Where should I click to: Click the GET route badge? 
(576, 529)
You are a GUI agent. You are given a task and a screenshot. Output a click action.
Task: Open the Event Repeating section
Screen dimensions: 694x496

### DESCRIPTION OF THE TASK
Gather every line of the records that contains the word "click", treating uppercase and lowercase as different.

### RESPONSE BELOW
Where should I click to: Click the GET route badge? 
You are a GUI agent. You are given a task and a screenshot. Output a click action.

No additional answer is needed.